*** TEXT EXTRACT ***

CarrieInAnotherBabi · 17/11/2011 12:23

not sure where i rea about this, but it basically said you can tell what someones true personality is like by seeing how they treat waitresses.

ie, if they are pleasant, friendly polite they are decent.

if they act they thewaitress doesn't exisit or are rude or dissmissive that are an arse?

OP posts:
NoSeriously · 17/11/2011 23:44

squeaky sorry you have rude friends but that says more about people you engage with than Americans in gerneral. I find it hilarious here how over the top we are polite after living in the UK and continental Europe for so long.

squeakytoy · 18/11/2011 00:22

Noseriously.. I have not personally insulted YOU, so there is no need for you to be so rude to me. Point proven there really.

I am not just referring to my friends, I have worked in the USA too, and the people I worked with and hotel guests staying at the same hotels as me were also just as ignorant.

They look down their noses at waiting staff. Even in American films you often see people ordering food or drink by saying "I'll have a beer", and rarely will you hear them say that little word "please". Manners are definately lacking.

Shop assistants in the USA are extremely polite, I will not disagree there, and I have never met miserable waiting staff in the USA either, probably because their wages are so reliant on tips, but that does not mean customers can not say please or thankyou to them.

***

__SHORT TASK A__.
In the forum thread, what reason does squeakytoy give for never having met miserable waiting staff in the USA? Answer in one to three sentences.
__SHORT TASK B__.
Return the passage of the forum thread from "squeakytoy · 18/11/2011" up to and including "thankyou to them.", copied word for word.
__SHORT TASK C__.
According to the forum thread, what word does squeakytoy say you rarely hear when people order food or drink in American films?

*** DATA EXTRACT ***

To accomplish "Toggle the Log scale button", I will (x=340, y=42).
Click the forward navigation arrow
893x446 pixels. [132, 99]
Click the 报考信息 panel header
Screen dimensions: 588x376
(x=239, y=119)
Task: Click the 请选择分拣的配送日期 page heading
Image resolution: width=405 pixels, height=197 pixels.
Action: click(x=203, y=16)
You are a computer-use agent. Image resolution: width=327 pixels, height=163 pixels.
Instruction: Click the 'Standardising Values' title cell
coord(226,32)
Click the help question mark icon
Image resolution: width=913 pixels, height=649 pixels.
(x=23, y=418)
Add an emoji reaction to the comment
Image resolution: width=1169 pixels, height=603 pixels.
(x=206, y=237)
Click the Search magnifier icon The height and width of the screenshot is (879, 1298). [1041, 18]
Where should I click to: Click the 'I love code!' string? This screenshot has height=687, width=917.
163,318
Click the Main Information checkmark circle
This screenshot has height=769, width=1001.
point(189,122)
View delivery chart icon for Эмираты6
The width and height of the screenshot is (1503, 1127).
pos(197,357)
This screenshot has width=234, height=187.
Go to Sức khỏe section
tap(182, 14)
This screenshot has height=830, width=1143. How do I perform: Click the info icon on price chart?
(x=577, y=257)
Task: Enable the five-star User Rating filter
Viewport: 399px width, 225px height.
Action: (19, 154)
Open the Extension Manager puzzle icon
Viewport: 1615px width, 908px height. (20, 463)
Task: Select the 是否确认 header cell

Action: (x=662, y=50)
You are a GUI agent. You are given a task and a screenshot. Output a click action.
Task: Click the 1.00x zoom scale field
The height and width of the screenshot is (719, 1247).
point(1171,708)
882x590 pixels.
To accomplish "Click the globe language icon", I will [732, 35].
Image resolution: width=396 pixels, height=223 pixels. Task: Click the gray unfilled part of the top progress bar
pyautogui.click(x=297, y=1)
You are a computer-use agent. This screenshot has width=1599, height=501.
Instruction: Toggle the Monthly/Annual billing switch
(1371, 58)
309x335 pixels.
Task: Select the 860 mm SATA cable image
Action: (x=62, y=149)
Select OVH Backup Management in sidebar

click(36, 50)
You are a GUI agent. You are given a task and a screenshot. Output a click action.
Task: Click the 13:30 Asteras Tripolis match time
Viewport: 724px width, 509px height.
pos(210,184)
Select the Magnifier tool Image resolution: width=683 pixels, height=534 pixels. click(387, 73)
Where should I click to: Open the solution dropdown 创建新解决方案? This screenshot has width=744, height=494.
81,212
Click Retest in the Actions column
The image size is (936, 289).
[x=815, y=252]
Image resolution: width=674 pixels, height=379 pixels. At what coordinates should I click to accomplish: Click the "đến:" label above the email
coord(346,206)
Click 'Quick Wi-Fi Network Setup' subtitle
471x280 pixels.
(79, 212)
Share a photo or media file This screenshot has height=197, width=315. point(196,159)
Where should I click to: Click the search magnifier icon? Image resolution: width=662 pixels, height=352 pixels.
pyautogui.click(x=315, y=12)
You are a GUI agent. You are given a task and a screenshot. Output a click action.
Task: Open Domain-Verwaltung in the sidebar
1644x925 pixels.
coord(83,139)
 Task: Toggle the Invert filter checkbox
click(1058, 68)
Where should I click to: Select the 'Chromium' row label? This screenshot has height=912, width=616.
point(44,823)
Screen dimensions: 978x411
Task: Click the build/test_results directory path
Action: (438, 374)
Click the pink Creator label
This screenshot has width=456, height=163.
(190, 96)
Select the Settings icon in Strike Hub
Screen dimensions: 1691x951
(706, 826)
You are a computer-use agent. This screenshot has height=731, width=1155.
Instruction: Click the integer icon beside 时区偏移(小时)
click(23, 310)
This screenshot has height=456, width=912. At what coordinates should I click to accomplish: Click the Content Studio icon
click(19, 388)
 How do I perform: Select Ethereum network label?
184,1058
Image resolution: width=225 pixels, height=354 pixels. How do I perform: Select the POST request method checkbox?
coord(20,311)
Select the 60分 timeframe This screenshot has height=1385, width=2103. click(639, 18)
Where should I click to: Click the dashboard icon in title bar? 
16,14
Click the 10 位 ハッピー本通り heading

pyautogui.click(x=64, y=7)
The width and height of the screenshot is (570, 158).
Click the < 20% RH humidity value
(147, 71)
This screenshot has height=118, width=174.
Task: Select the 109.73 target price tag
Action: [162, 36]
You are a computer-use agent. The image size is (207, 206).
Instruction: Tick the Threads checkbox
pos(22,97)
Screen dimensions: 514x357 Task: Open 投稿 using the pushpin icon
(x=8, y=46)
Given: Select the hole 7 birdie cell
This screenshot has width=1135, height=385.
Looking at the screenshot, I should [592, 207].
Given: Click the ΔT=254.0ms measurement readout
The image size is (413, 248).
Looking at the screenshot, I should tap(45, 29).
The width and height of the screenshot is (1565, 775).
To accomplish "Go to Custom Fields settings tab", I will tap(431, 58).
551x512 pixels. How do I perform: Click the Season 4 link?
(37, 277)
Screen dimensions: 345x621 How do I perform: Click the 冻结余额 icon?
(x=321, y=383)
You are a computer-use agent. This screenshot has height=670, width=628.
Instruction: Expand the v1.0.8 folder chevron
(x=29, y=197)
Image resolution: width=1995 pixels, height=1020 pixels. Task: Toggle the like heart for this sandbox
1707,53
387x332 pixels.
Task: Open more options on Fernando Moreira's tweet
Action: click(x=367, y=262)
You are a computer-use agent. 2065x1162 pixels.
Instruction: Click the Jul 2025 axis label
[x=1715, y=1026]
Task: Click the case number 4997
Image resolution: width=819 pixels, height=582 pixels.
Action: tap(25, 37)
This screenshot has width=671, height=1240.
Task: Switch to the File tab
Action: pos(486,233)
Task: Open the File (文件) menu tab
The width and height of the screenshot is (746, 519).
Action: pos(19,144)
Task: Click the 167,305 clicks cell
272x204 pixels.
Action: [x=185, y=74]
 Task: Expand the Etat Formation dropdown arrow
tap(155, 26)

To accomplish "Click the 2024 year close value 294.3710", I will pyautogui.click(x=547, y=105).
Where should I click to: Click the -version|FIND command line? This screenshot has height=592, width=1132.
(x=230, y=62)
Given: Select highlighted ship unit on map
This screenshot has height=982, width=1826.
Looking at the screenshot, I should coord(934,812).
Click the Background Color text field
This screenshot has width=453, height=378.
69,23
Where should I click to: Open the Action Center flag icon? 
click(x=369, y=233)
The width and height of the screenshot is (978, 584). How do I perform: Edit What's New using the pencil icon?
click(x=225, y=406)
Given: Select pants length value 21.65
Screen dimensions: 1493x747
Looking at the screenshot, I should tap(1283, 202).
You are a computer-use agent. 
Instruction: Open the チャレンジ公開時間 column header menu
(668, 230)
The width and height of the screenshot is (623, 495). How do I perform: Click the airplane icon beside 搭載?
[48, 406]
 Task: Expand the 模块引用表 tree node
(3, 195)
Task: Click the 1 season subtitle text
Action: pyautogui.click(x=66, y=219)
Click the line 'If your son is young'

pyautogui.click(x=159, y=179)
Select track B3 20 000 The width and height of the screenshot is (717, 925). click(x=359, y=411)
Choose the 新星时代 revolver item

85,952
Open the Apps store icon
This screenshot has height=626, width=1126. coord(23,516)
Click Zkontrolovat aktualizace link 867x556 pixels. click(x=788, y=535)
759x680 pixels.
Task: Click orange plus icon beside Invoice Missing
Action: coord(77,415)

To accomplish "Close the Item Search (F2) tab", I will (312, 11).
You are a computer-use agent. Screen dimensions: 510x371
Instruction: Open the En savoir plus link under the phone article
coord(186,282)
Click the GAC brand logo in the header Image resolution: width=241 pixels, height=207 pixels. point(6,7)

***

__TASK RESPONSE A__.
Squeakytoy suggests this is probably because the wages of waiting staff in the USA depend so heavily on tips.

__TASK RESPONSE B__.
squeakytoy · 18/11/2011 00:22

Noseriously.. I have not personally insulted YOU, so there is no need for you to be so rude to me. Point proven there really.

I am not just referring to my friends, I have worked in the USA too, and the people I worked with and hotel guests staying at the same hotels as me were also just as ignorant.

They look down their noses at waiting staff. Even in American films you often see people ordering food or drink by saying "I'll have a beer", and rarely will you hear them say that little word "please". Manners are definately lacking.

Shop assistants in the USA are extremely polite, I will not disagree there, and I have never met miserable waiting staff in the USA either, probably because their wages are so reliant on tips, but that does not mean customers can not say please or thankyou to them.

__TASK RESPONSE C__.
The word "please."